Copy word for word the rows starting with the line that contains "Describe the element" and going on through the end of the rows. Leave the pictures out of your answer.
--- Data excerpts Enclosed Below ---
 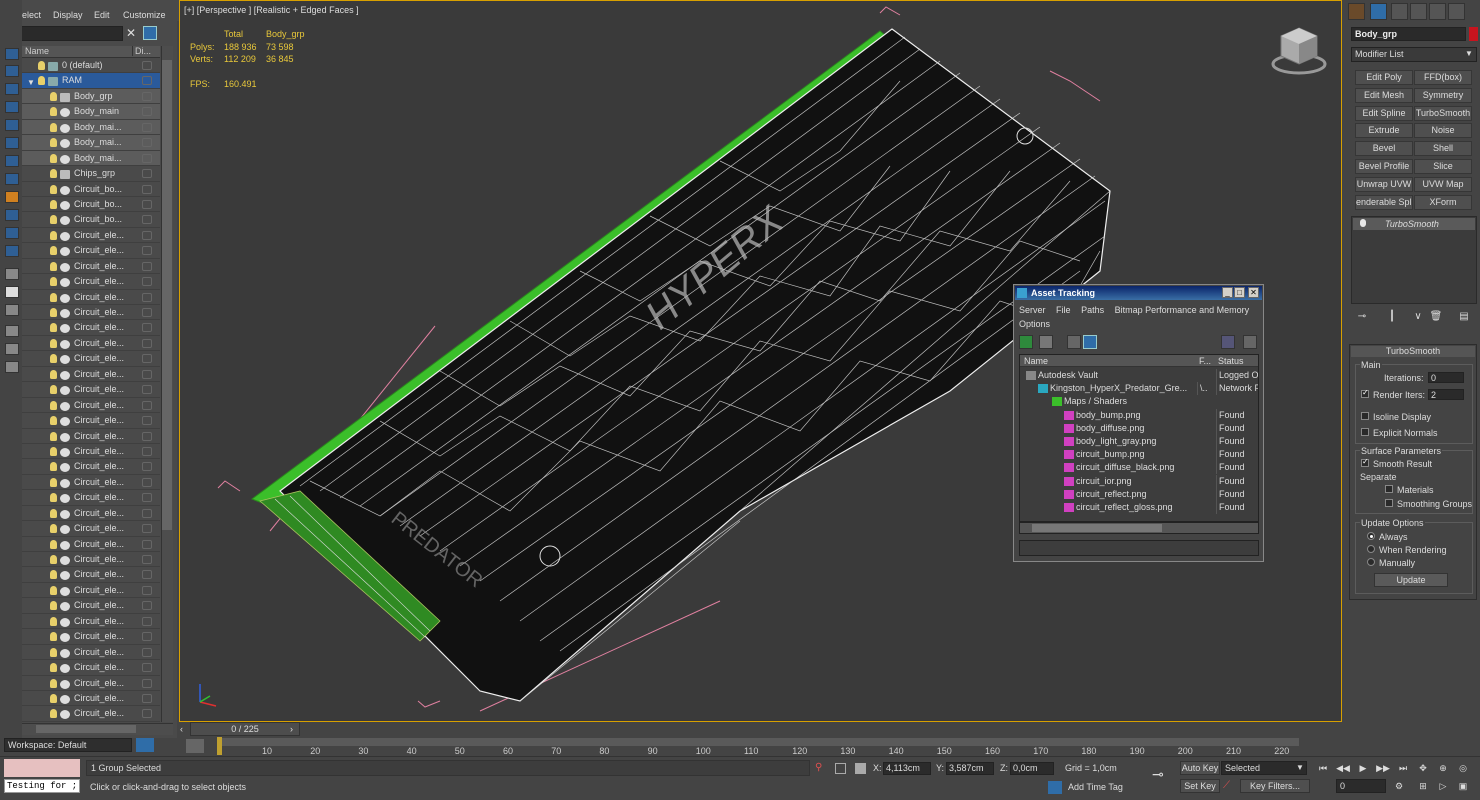 What do you see at coordinates (907, 768) in the screenshot?
I see `x-coordinate-field: 4,113cm` at bounding box center [907, 768].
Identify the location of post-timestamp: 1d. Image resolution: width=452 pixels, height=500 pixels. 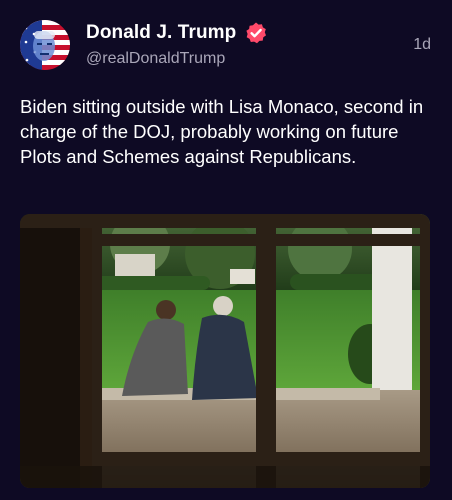
(422, 45).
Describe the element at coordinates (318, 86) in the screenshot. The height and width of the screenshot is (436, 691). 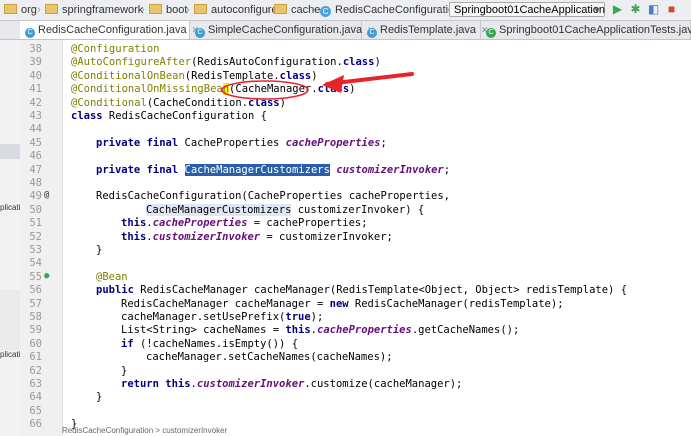
I see `annotation-overlay` at that location.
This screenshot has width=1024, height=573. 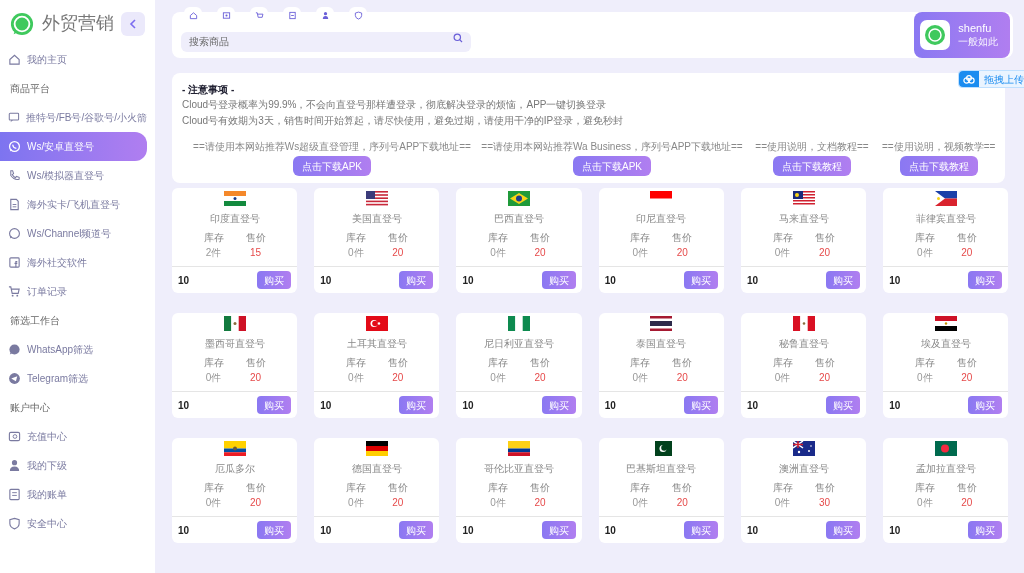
--- End of Enclosed Data excerpts ---
■ Solution ■
Describe the element at coordinates (318, 86) in the screenshot. The height and width of the screenshot is (436, 691). 
I see `annotation-overlay` at that location.
This screenshot has width=1024, height=573. 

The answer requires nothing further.